Text Preprocessing

Effective text preprocessing is crucial for accurate word association analysis. This guide covers all preprocessing options and best practices.

The TextNorm Configuration

TextAssociations.jl uses the TextNorm struct to control all preprocessing:

using TextAssociations

# Default configuration
default_config = TextNorm()

# Custom configuration
custom_config = TextNorm(
    strip_case=true,           # Lowercase text
    strip_accents=false,       # Keep diacritics
    unicode_form=:NFC,         # Unicode normalization
    strip_punctuation=true,    # Remove punctuation
    punctuation_to_space=true, # Replace punct with space
    normalize_whitespace=true, # Collapse multiple spaces
    strip_whitespace=false,    # Don't remove all spaces
    use_prepare=false         # Don't use TextAnalysis pipeline
)

println("Default settings:")
for field in fieldnames(TextNorm)
    println("  $field: $(getfield(default_config, field))")
end
Default settings:
  strip_case: true
  strip_accents: false
  unicode_form: NFC
  strip_punctuation: true
  punctuation_to_space: true
  normalize_whitespace: true
  strip_whitespace: false
  use_prepare: false

Preprocessing Options

Case Normalization

using TextAssociations
using DataFrames

s = "The IBM CEO visited NASA headquarters."

# Keep original case
ct_case = ContingencyTable(s, "IBM";
    windowsize=5,
    minfreq=1,
    norm_config=TextNorm(strip_case=false))
results_case = assoc_score(PMI, ct_case)

# Normalize to lowercase
ct_lower = ContingencyTable(s, "IBM";
    windowsize=5,
    minfreq=1,
    norm_config=TextNorm(strip_case=true))
results_lower = assoc_score(PMI, ct_lower)

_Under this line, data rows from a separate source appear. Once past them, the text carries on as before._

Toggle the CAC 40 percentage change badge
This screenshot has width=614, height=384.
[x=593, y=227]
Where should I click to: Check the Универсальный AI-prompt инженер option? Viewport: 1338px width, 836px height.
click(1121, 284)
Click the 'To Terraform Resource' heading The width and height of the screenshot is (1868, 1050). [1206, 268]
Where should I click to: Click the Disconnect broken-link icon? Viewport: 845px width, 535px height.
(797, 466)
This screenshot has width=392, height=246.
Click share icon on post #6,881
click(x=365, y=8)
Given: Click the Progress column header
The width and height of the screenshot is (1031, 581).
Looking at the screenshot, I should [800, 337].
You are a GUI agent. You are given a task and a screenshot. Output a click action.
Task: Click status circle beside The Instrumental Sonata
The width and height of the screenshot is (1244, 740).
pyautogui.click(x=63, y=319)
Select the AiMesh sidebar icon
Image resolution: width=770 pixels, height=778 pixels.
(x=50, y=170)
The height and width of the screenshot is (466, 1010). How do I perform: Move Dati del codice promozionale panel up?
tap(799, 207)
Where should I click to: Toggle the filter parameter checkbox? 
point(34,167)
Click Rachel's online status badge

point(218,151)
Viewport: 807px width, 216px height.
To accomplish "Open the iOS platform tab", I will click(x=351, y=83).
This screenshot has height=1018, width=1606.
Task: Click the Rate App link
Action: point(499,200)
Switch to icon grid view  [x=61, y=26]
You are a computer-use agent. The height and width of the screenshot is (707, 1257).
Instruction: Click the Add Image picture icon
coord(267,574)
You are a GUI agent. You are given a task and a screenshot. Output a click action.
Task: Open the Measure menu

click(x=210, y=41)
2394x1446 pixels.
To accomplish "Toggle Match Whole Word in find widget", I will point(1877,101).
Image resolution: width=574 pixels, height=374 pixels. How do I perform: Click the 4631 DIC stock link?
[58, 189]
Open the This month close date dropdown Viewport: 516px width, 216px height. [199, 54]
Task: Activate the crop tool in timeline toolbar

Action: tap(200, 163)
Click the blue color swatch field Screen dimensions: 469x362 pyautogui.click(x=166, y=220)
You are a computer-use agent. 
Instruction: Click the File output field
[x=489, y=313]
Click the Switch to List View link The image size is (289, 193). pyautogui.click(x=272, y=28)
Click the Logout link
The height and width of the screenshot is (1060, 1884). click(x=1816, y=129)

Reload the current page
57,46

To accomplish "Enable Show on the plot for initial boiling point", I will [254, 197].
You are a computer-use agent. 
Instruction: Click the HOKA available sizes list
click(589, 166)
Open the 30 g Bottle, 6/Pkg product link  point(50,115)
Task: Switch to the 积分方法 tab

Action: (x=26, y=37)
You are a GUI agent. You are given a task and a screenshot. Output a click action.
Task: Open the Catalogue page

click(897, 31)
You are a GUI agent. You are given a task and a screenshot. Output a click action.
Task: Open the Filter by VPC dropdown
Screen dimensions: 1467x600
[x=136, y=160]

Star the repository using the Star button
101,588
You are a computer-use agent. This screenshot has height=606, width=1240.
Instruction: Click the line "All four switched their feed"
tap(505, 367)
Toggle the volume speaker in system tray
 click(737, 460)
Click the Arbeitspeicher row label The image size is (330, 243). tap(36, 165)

println("With case preservation: $(nrow(results_case)) collocates")
println("With lowercasing: $(nrow(results_lower)) collocates")
With case preservation: 5 collocates
With lowercasing: 5 collocates

Punctuation Handling

using TextAssociations
using TextAnalysis: text

text_punct = "Well-designed, user-friendly interface; however, performance issues..."

# Remove punctuation
config_remove = TextNorm(strip_punctuation=true, punctuation_to_space=false)
removed = prep_string(text_punct, config_remove)
println("Removed: '$(text(removed))'")

# Replace with spaces
config_space = TextNorm(strip_punctuation=true, punctuation_to_space=true)
spaced = prep_string(text_punct, config_space)
println("To space: '$(text(spaced))'")

# Keep punctuation
config_keep = TextNorm(strip_punctuation=false)
kept = prep_string(text_punct, config_keep)
println("Kept: '$(text(kept))'")
Removed: 'welldesigned userfriendly interface however performance issues'
To space: 'well designed user friendly interface however performance issues '
Kept: 'well-designed, user-friendly interface; however, performance issues...'

Whitespace Normalization

using TextAssociations
using TextAnalysis: text

text1 = "Multiple   spaces    and\t\ttabs\n\neverywhere"

# Normalize whitespace
normalized = prep_string(text1, TextNorm(normalize_whitespace=true))
println("Normalized: '$(text(normalized))'")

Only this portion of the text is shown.